The timeline of a transition to a new technology can be seen as a series of constraints—obstacles that temporarily prevent the new technology from displacing the old. These obstacles aren’t always technological—sometimes they have to do with economic or social factors.
Of course, to the croakers and boo-birds of the world, every constraint or obstacle is a reason to abandon the new technology and stick with the old one (electricity was too dangerous, the internet would never catch on because it was too slow, etc. etc.). Deeper thinkers realize that constraints (bottlenecks, hurdles, roadblocks—choose your favorite metaphor) represent opportunities for those who can find cost-effective solutions.
For most of automotive history, the constraints on EV adoption were technical ones—battery technology couldn’t deliver the range and performance required in a highway vehicle, so EVs were relegated to niches in which these things weren’t important, but attributes such as silence (the UK’s milk floats) or the ability to operate in airless conditions (lunar rovers) were critical.
The advent of the lithium-ion battery eliminated this constraint, and the electric car motored on to face the next set of obstacles, which were corporate and societal. Automakers had no interest in building EVs, and consumers still saw them as golf carts.
Tesla neatly did away with both of these obstacles, but the technological limitations resurfaced in a new form. Model S demonstrated that modern batteries could deliver performance far superior to that of an ICE vehicle, but the price was still luxury-level. As Tesla worked its way through its three-part master plan, technological advances and economies of scale brought battery prices down, and EV prices came down along with them—then hit a brick wall.

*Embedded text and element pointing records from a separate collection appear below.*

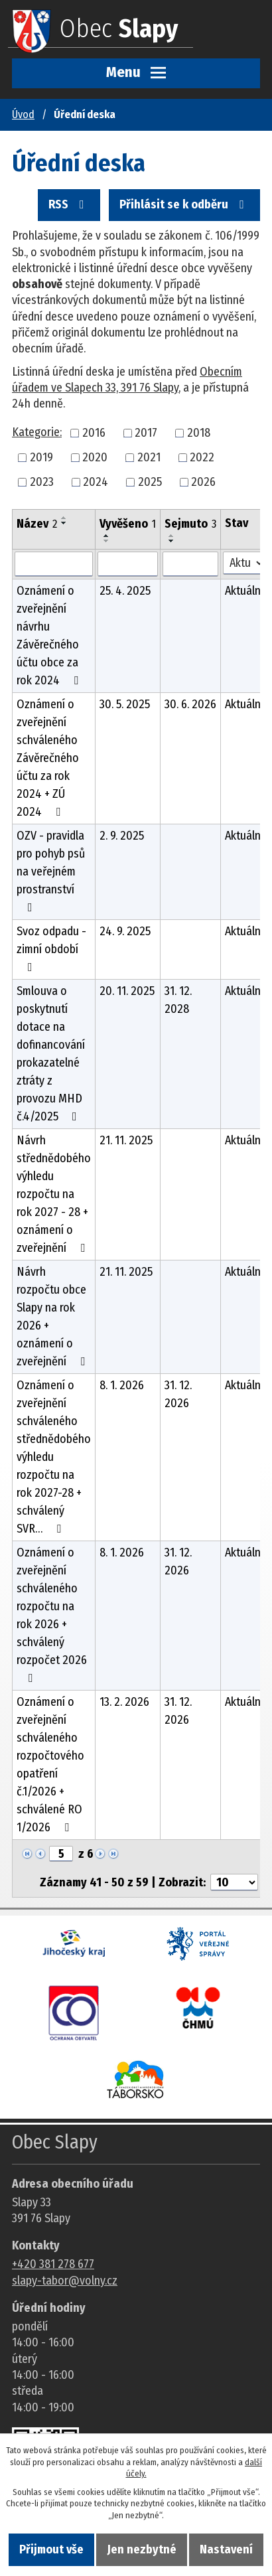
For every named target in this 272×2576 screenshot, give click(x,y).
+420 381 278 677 (53, 2264)
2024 (95, 482)
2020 (94, 457)
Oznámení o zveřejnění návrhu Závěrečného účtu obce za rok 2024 (50, 635)
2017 (146, 432)
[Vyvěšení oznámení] (128, 564)
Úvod (23, 114)
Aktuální (244, 590)
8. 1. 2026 (122, 1385)
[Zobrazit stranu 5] (61, 1854)
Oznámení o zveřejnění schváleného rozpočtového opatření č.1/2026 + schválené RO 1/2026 (50, 1765)
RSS (69, 204)
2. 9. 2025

As Tesla explained, once Models 3 and Y hit their strides, the company became production-constrained, rather than demand-constrained—in other words, it could sell cars as fast as it could make them, even at high prices. Under these circumstances, simple business sense eliminated Tesla’s incentive to lower prices. Meanwhile, the legacy automakers, due in part to the famous Innovator’s Dilemma, still had little interest in selling EVs.
So, at this point—circa two or three years ago—the biggest constraint on EV adoption was the fact that only Tesla was selling the things in any volume, and it couldn’t be expected to transform the world’s transportation system all alone. Fast-forward to the present day, and this constraint has largely been eliminated. Several automakers have set up shop as Tesla competitors, and are now not only producing a larger selection of electric models, but actively marketing them.
Another set of constraints has been dealt with—automakers are now keen to produce EVs, and consumers are keen to buy them. The price differential with legacy vehicles is still too large for lower-income buyers, but thanks to a combination of higher gas prices, greater consumer awareness, and just higher prices in general, more affluent drivers are willing to pay premium prices to go electric.
As one barrier falls, another comes into view, and now all automakers are finding themselves to be production-constrained, as anyone who has recently tried to order a new EV can attest. This is a temporary situation—the large automakers have access to plenty of capital, and the more forward-looking among them are converting production lines to build EVs, and planning to build gigafactories to secure battery supplies. Within a year or so, they should be able to whittle down the waiting lists.
So, what now? Many industry observers believe that raw materials represent the next major obstacle to the EV transition—and this roadblock may require much more time to clear.
As Dr. Qichao Hu, founder and CEO of Massachusetts-based battery maker SES, recently told Charged, “It takes about 2 years to build a new battery gigafactory, but it takes at least 8 years (sometimes more than 10 years) to build a new lithium mine.”
Contrary to the flood of silly articles warning that lithium will become “the new oil,” there’s plenty of the light white stuff—it’s the 25th most abundant element in the Earth’s crust, and it’s found on every continent. The problem is not availability, but the time required to scale up production. “Most of the large producing lithium mines around the world already have their offtakes committed to 2026, and the other junior mines have yet to go through exploration, feasibility, permits, and are many years away from production,” says Dr. Hu.
Other critical materials also face shortages. Commodities analysts are sounding warnings about graphite, a critical mineral for battery anodes. Again, there’s plenty of graphite out there, but the supply chain for battery-grade graphite isn’t adequate to meet the surging demand. Benchmark Mineral Intelligence predicts that a looming graphite shortage could “push out the timeline for wider integration of electric vehicles.”
Two more pending pain points are nickel and cobalt. Tesla has been sounding the alarm about nickel for some time—last year, it signed a deal with BHP, the world’s largest nickel miner to obtain sustainably-produced nickel from Australia. In January, the automaker inked an agreement with Talon Nickel to buy quantities of the metal from a mine the company is building in Minnesota.
Tesla and other automakers are also working around the issues with nickel and cobalt by using alternative battery chemistries that use iron and phosphate, which have more stable and lower prices, instead of the more volatile Ni and C.
Other OEMs, such as Rivian, GM and BMW, are also paying much more attention to their battery supply chains these days, and some are following Tesla’s example and moving to secure sources of raw materials. Automakers that take a proactive approach to address the raw materials constraints may well enjoy a competitive advantage in the EV-dominated market of the near future.